═════ Material supplied
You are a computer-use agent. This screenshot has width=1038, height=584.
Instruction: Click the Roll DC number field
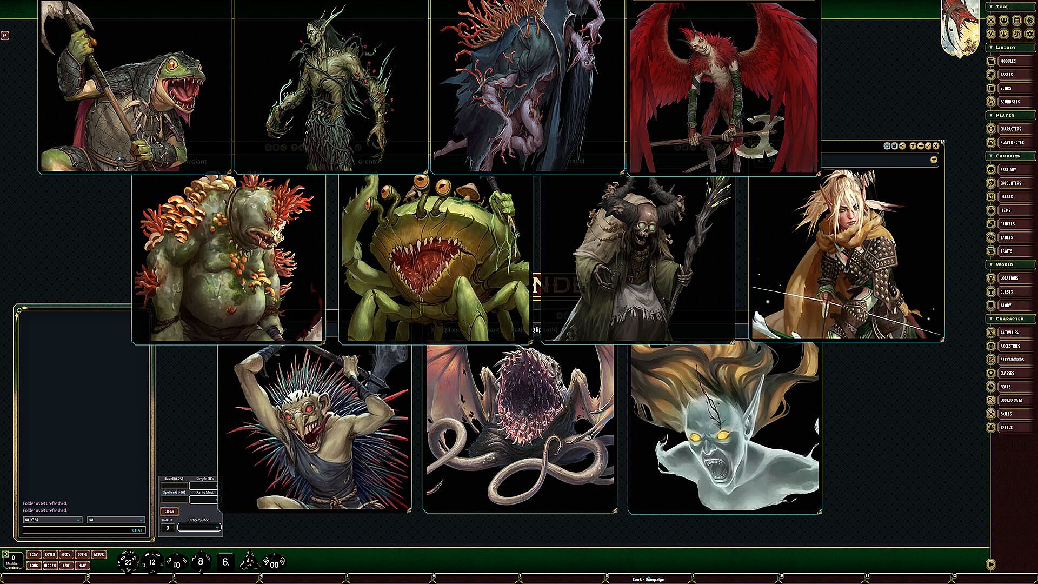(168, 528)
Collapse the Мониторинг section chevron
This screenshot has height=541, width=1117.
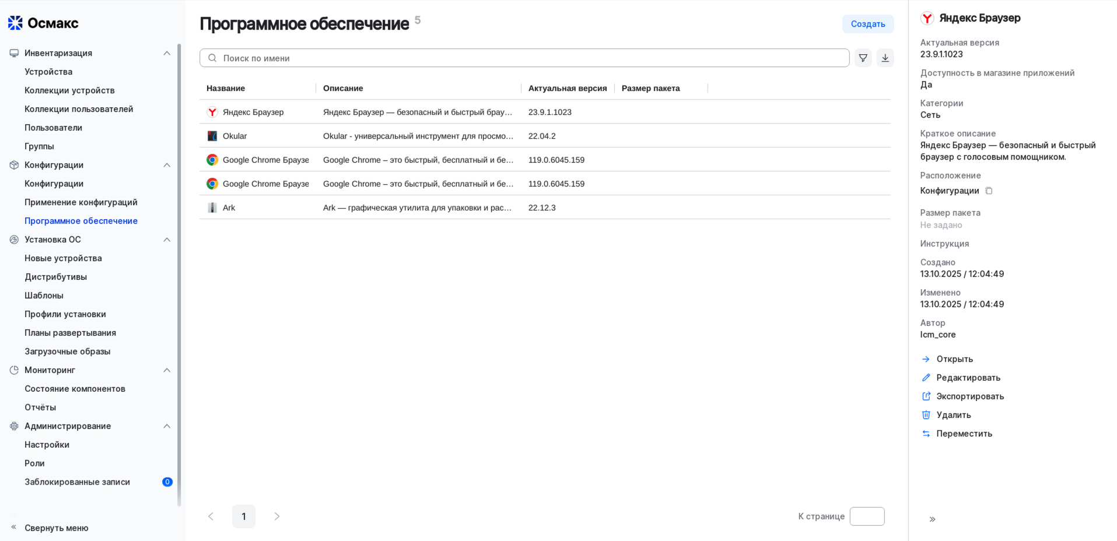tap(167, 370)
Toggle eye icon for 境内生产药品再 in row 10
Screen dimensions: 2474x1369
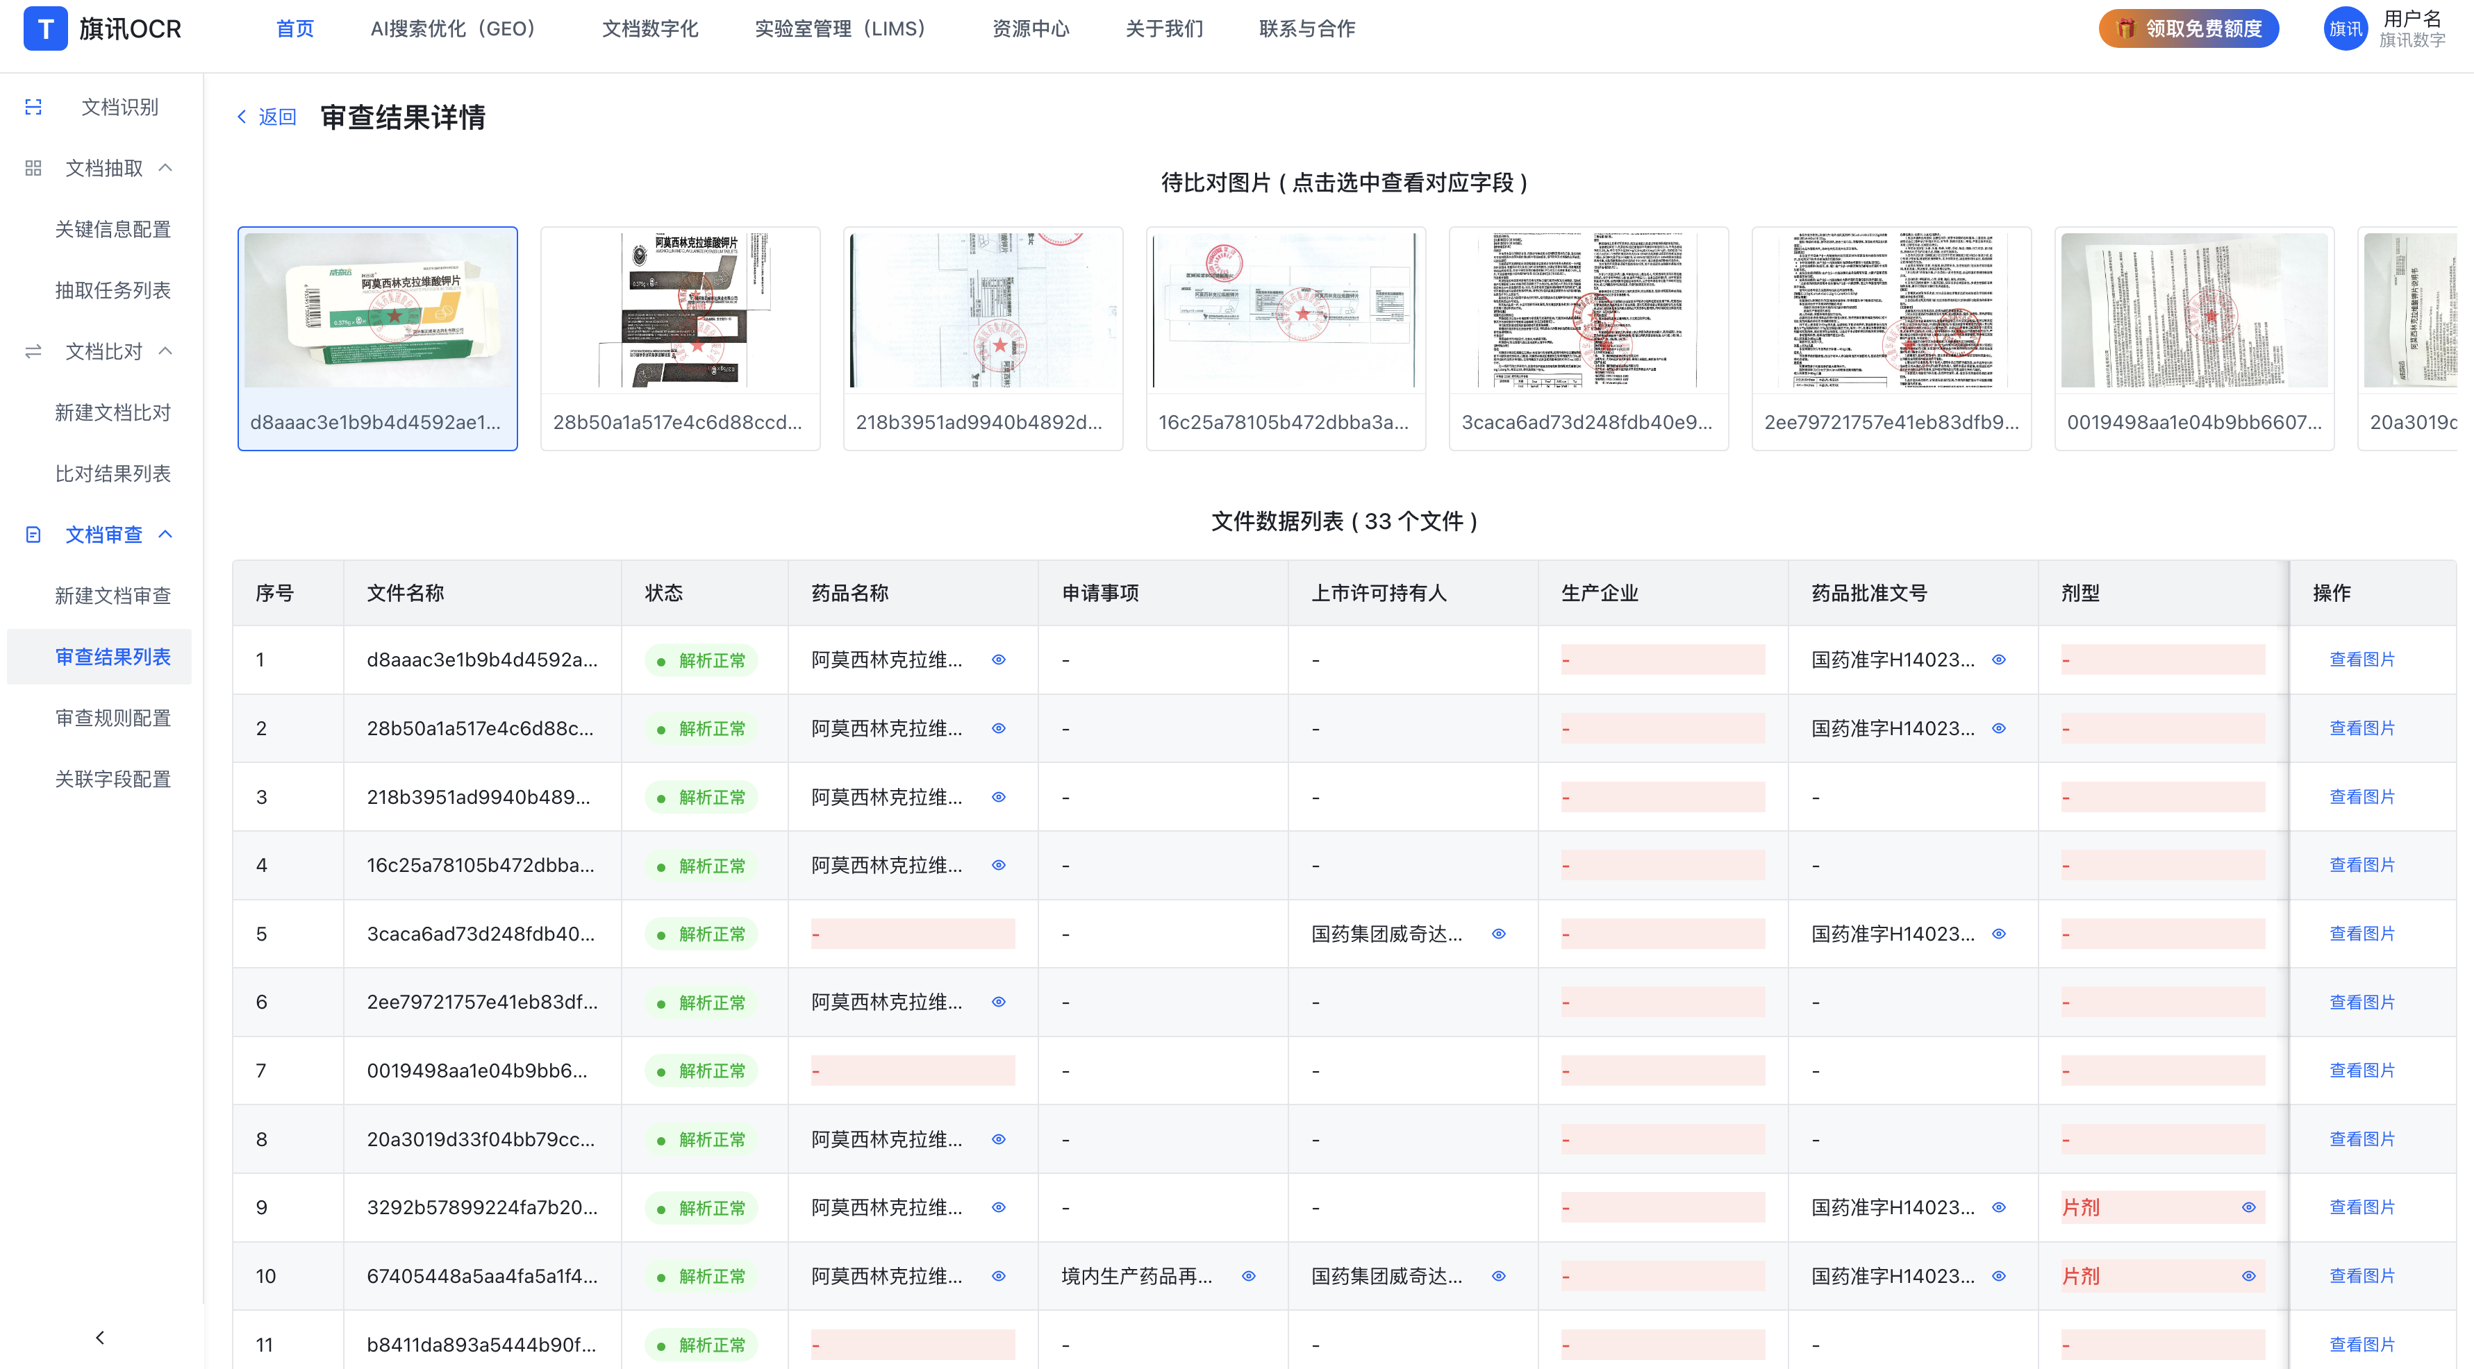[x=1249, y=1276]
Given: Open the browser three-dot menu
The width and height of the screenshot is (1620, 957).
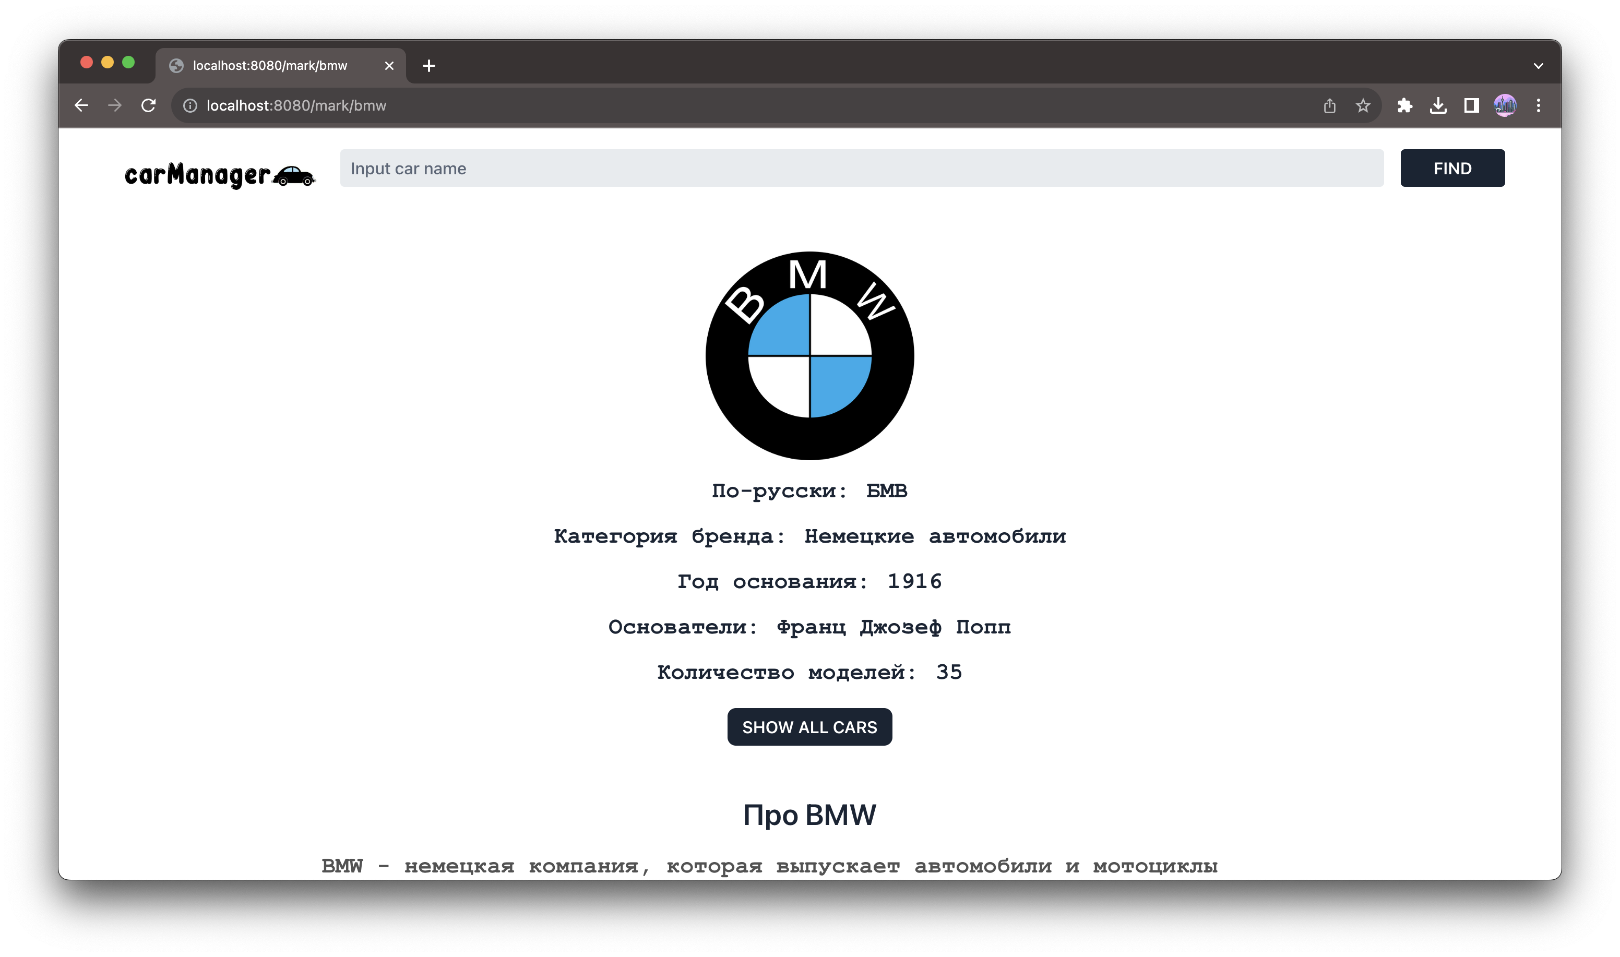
══════════
▶ Work instructions
Copy every line of the data exactly as written, excluding the pictures.

▶ Exercise result
You are a computer-use agent. This screenshot has width=1038, height=584.
Instruction: Click the Roll DC number field
(168, 528)
Collapse the Мониторинг section chevron
This screenshot has height=541, width=1117.
tap(167, 370)
Toggle eye icon for 境内生产药品再 in row 10
Screen dimensions: 2474x1369
[x=1249, y=1276]
Given: Open the browser three-dot menu
The width and height of the screenshot is (1620, 957).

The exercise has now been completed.